5. Patient informed consent obtained
Health care workers should follow a due process for informed consent by ensuring that the patient: i) is aware of the novel nature of delamanid; ii) appreciates the reason why the drug is being proposed to be included in their treatment regimen; and iii) recognizes the possible benefits and potential harms, including the uncertainties that surround outcomes. This informed consent process applies to all situations where delamanid is employed, including under compassionate use programmes. In some settings, as per national or local policy, it is required that the informed consent is made in writing for enrolment on MDR-TB treatment.

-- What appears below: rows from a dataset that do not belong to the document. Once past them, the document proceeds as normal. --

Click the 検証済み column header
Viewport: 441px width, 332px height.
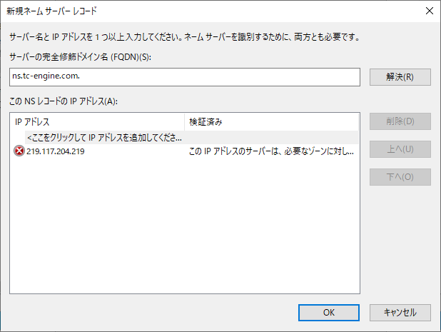[x=271, y=122]
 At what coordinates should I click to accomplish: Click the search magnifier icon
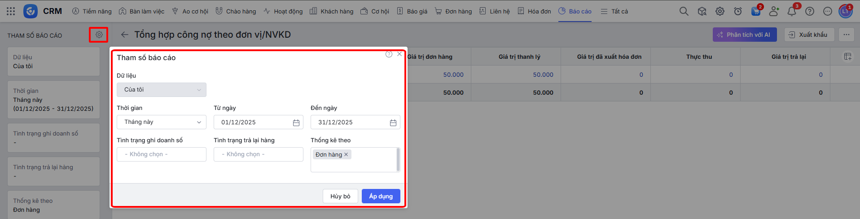tap(684, 11)
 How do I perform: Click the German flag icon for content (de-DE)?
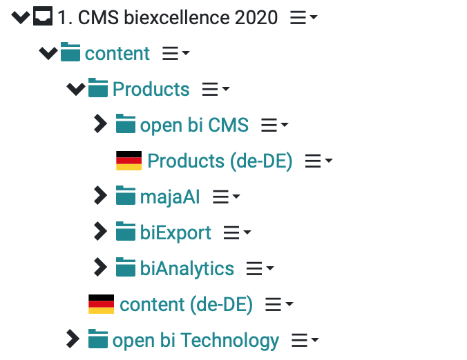tap(102, 304)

Validity of the interim policy guidance
This interim recommendation is valid for a maximum of two years and will be updated should additional data become available.
- 1
Multidrug-resistant tuberculosis: tuberculosis with resistance to, at least, isoniazid and rifampicin.
- 2
China, Egypt, Estonia, Japan, Latvia, Peru, the Philippines, Republic of Korea, and the United States of America.
- 3
Trial 208 and Study 116 are extensions of Trial 204. They are referred to by the terminology used in the published references and as provided by the manufacturer; it should be noted that these are not different/separate studies, but involved non-randomized and selected patients from the original Trial 204.
- 4
A QTcF value greater than 440ms is considered prolonged. A value greater than 480ms (or an increase of greater than 60ms from baseline) should trigger electrolyte testing and more frequent ECG monitoring. A QTcF interval of more than 500ms is considered dangerous and stopping QT-prolonging drugs is indicated.
- 5
It is imperative that ECGs are used to monitor the QT interval regularly during delamanid use. QT interval monitoring should preferably be done using ECG machines that directly report the QTc interval. A value greater than 440 ms is considered prolonged. A value greater than 480 ms (or an increase of greater than 60 ms from baseline) should trigger electrolyte testing and more frequent ECG monitoring. A QTc interval of more than 500 ms is considered dangerous and should lead to stopping of the intake of the responsible QT prolonging drug(s).